第三章:その19
「まあ、お主の機能が生きておるか死んでおるかの話はさておき」
「おいそんな話した記憶ねえぞ」
生きてるし元気だよ、勝手に殺すな。
オレアンダーがシモの話を始めてから、俺の尊厳がものすごい勢いで攻撃されている。
思わず勢いで「やってやろうじゃねえかこの野郎」と某野球選手……引退したから元だな、彼のモノマネをしそうになってしまう。
だがそんなことをしてオレアンダーの予言通り一分で早撃ちしてしまったらまずい、ガチで尊厳が死ぬ。
俺はガンマンではないのだ、早さなど必要ない。
というか俺の尊厳を巡る攻防戦が、気付けば椅子とか脚置きがかわいく思えるレベルまで戦線が後退してるんだけど。
おのれオレアンダー。
「そんなことはどうでも良い、真面目な話じゃ」
「どうでもよくないんだよなあ」
そんな俺の抗議を無視してオレアンダーが言葉を続ける。
真面目かどうかはさておき、先程までのふざけた空気は綺麗さっぱり行方不明になっていた。
一体何の話が始まるのだろうか。
「お主は魔法も使えんし文字も読めん、この二つは今後のためにも学ばせておきたい」
オレアンダーの言う「今後」がいったい何を指すのかについては考えないでおくとして、俺としてもその二つは学べるなら学んでおきたい代物。
まあこの世界でやりたいことはまだないというかそんなことを考える段階にはないんだが、何をどうするにしてもそれこそ今後この世界で生きていくためには間違いなく必要なスキルだろう。
あ、一つやりたいことがあるな。
とりあえずオレアンダーからは逃げたい……いやこんな良くしておいてもらってそれはないだろうとは俺も思うが。

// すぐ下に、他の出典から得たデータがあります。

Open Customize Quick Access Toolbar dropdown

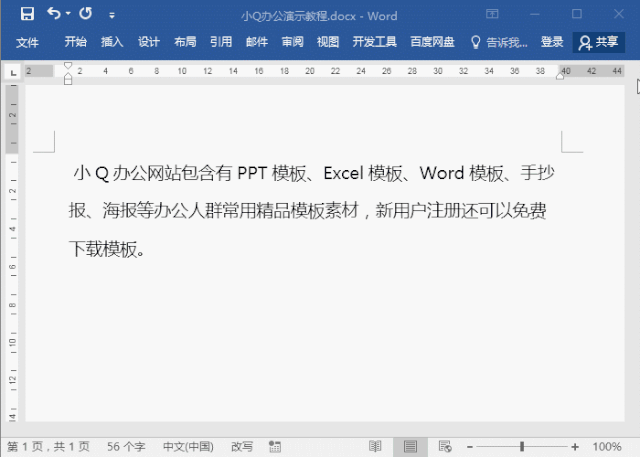pos(111,16)
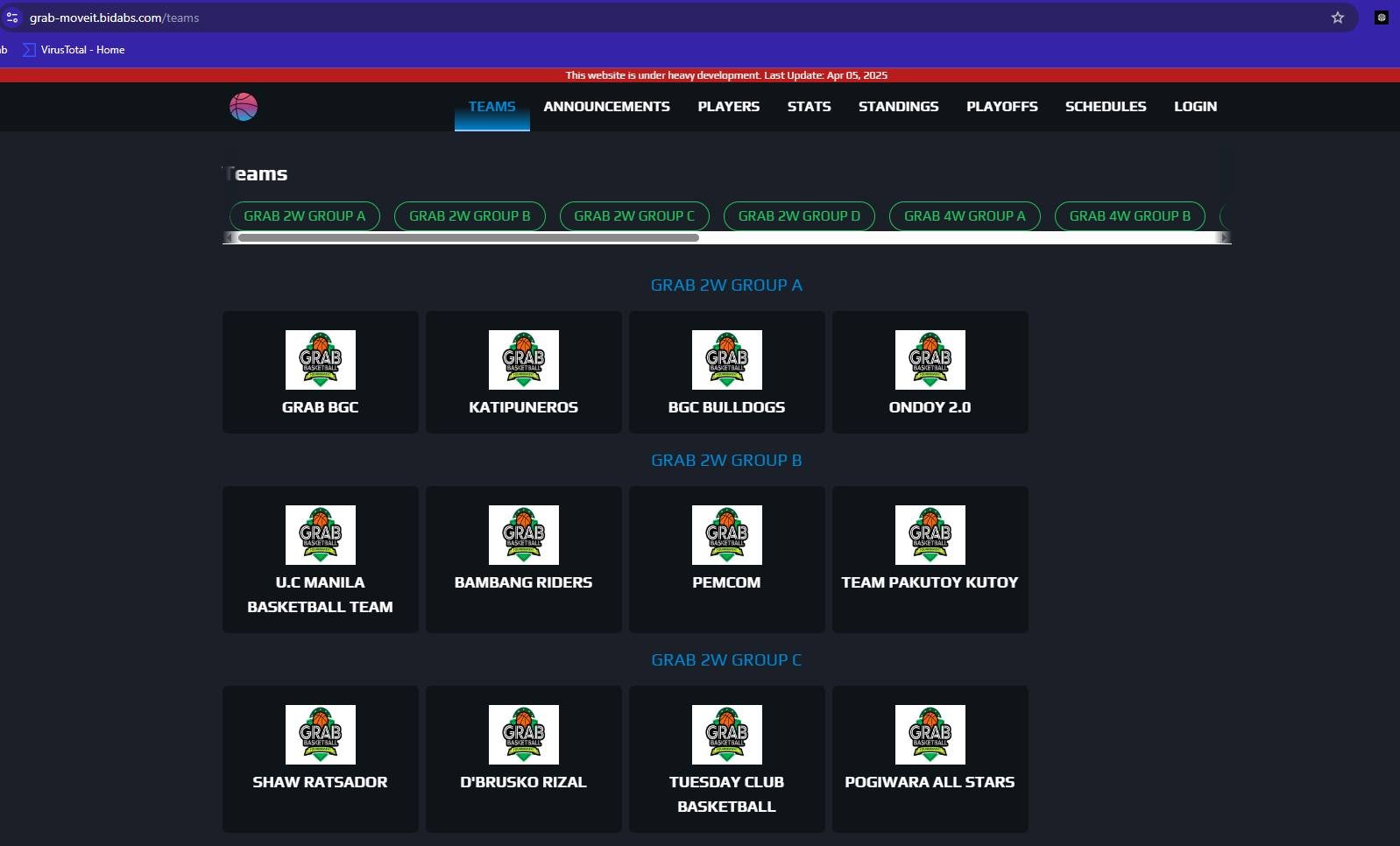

「文字は家庭教師をつける、魔法はアーカニア魔導学園という教育機関があるゆえそこに通って学ぶがよい」
アーカニア魔導学園……めっちゃ既知の固有名詞だ。
俺の脳裏に両手でピースサインを作るメアリの笑顔が浮かぶ。
え、俺も同じところに入学すんの?
確かに貴族から平民まで幅広く通う学校とも、年齢層も幅広いとも聞いたけれども。
全く想定していなかった。マジでよもやよもやだわ。
「魔法に限らず知識や武芸、様々なことを学べる場所じゃ」
これは間違いなくありがたい話である。
何しろ借金してでも通う平民がいるような場所だ。
この世界……この国の一般的な教育水準についてはまったく知らないが、少なくとも帝国で受けられる最上級の教育であることに疑いの余地はない。
そこに、他人の金で通えるのだ。
……他人の金だよな?
後払いじゃないよな?
タダより高いものはないって言うし、不安になってきた。
入学金とか授業料の合計、日本円でいくらなんだろう。
いやごめん、やっぱり知りたくない。
このホテルの宿泊料金と一緒に後で請求されるとかなったら、間違いなく俺は借金で首が回らなくなる。

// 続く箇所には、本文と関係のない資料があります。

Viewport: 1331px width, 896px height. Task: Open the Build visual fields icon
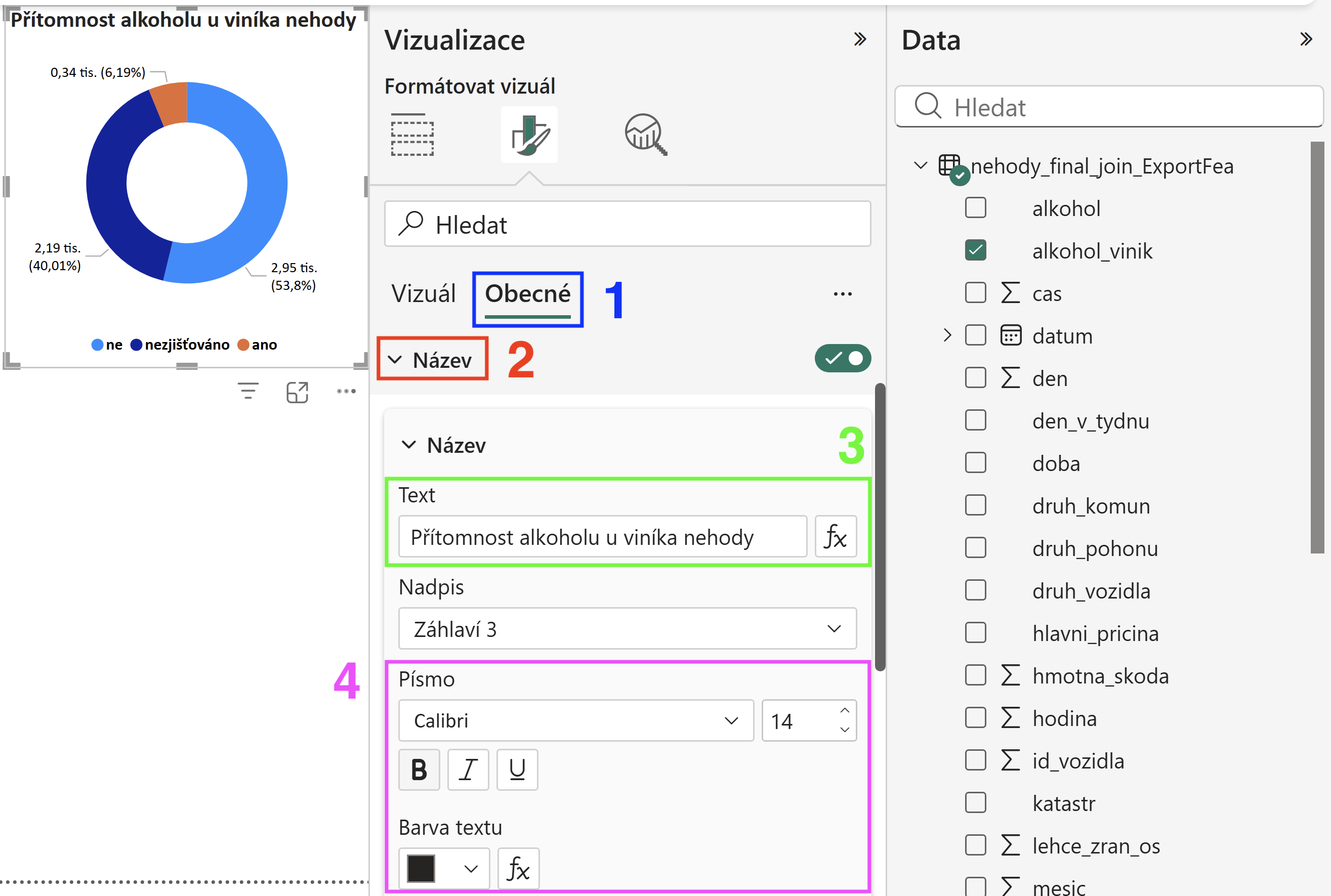[x=412, y=135]
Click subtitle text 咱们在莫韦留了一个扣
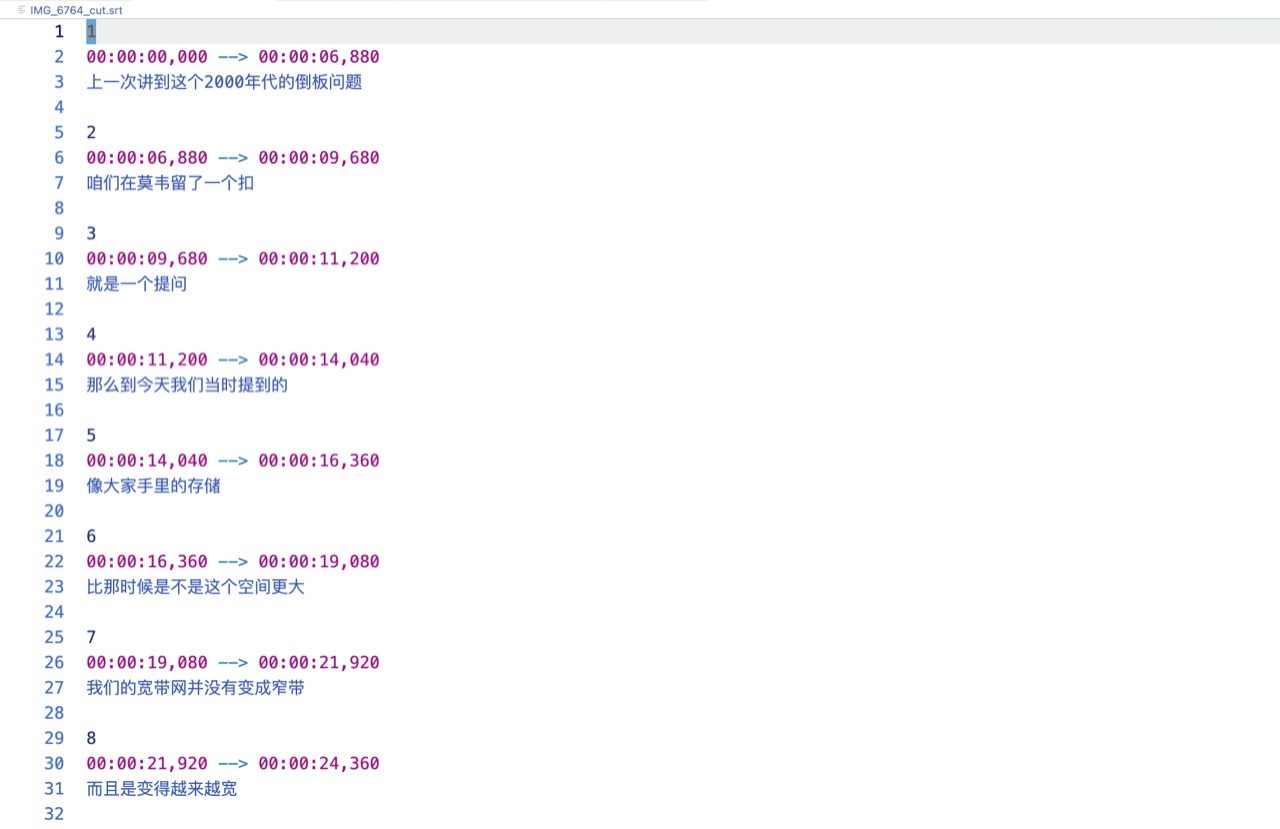 170,183
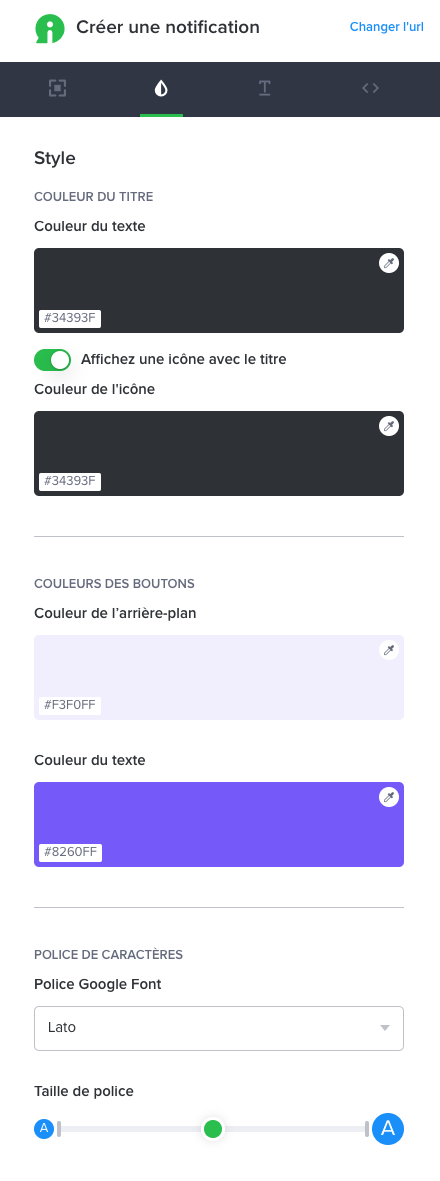Switch to the text content tab
Screen dimensions: 440x1181
(264, 89)
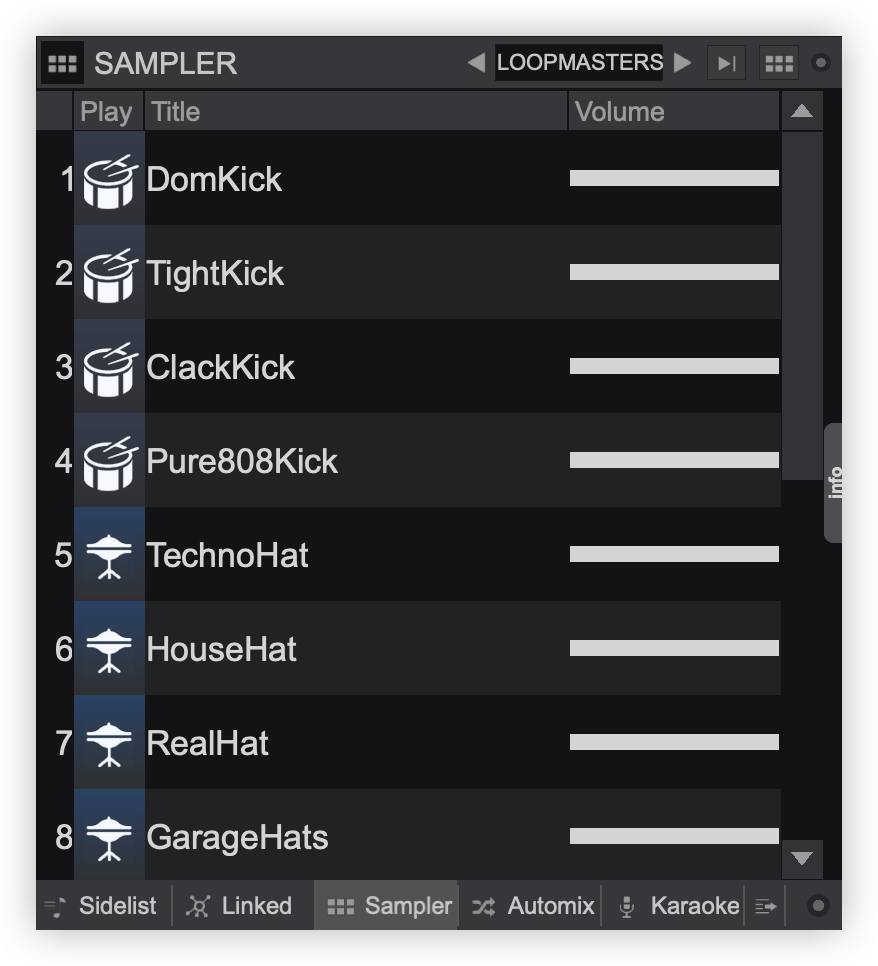Play the ClackKick sample pad
The width and height of the screenshot is (878, 966).
[109, 367]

「お主は何故そうも無言で表情がコロコロ変わるのじゃ」
うるせえなこっちは色々考えてんだよ。
というか誰のせいだ誰の。
「とりあえず、既に妾からの推薦という事で手続きはしておいた。しっかり学んでくるが良い」
「え、決定なの?」
「妾がいつお主に判断を仰いだ」
まさかの事態、俺に選択権はなかった。
言われてみれば確かに聞かれてないけどさあ。
というか断るつもりはなく、むしろ「いいのか?」って聞こうと思ったくらい乗り気ではあったけれども。
一応ポーズでも俺に意思確認しろよ、とは思う。
もし俺が嫌がったらどうするつもりだったのか……については考えるまでもないな、うん。
「良いな?」
「良いです」
こうして、圧倒的スピード感で俺のアーカニア魔導学園への入学が決まった。
その後オレアンダーは持ってきた酒を全部空け、相変わらず片付けを一切することなく帰っていったのだが……その辺りでどんな会話をしたのか、振り回されすぎて疲れ果てた俺はいまいち覚えていない。